President Barack Obama is alone among the leaders of the deal’s signatory countries in facing opposition from Congress sufficient to threaten torpedoing U.S. participation in the agreement. Congressional Republicans, who secured for themselves the right to review the deal prior to the U.S. making it official, are universally opposed to it, and some Democrats in both chambers have been hesitant to declare their support. There is plenty of reason to be skeptical of Iran’s motives and plans; the country has a long and sordid history of supporting destabilizing efforts in the Middle East, including militant Shia groups Hezbollah in Lebanon and Hamas in Gaza. Critics’ concern that lifting sanctions and allowing Iran access to conventional weapons will reinvigorate that activity is legitimate; the deal does little to forestall such a scenario. But the alternative – a nuclear Iran – is hardly preferable.

The deal gives the international community 15 years to build relationships and expand dialogue with Iran and its neighbors so as to diffuse the age-old simmering tensions. This will not be an easy task, to be sure, but conducting those talks with a nuclear-armed Iran will certainly not simplify the matter. The deal, which Germany, Russia, China, France and Britain – as well as Iran – will all sign, is the best option and Obama is right to endorse it; indeed his administration was a prime architect.

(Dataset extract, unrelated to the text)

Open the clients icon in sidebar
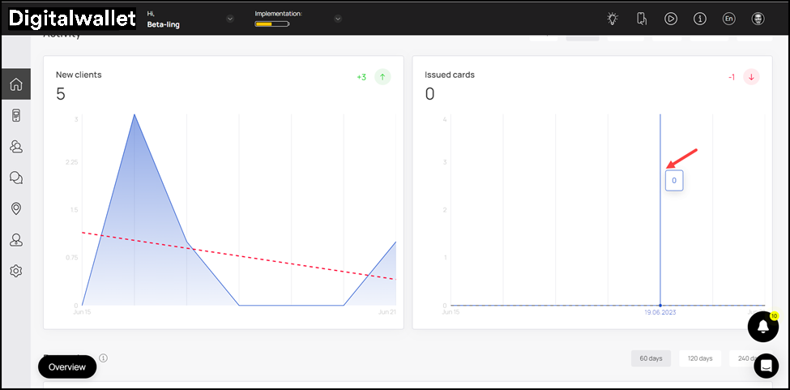Image resolution: width=790 pixels, height=390 pixels. tap(15, 147)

The political grandstanding and dodging in Congress is to be expected. Israel adamantly opposes the deal, and many Jewish organizations in the United States do as well. There are good reasons – political and religious, among others – for that opposition, but it should not influence Congress’ action. The United States is in a position to actively improve global security while opening what have been icy relations for decades. That is a critical opportunity that will evaporate or worse, should the U.S. bow out of the deal. There are enough supporters in the U.S. House of Representatives to sustain a presidential veto of any resolution opposing the Iran agreement, and as of Wednesday, 34 Democrats in the Senate had signaled their support for the deal – enough to ward off an override in that chamber too. Sen. Michael Bennet, D-Denver, has yet to stake a position on the deal. He should. And his colleague, Sen. Cory Gardner, R-Yuma, should consider breaking with his party in the interest of collaborative solutions – even if they are just the beginning.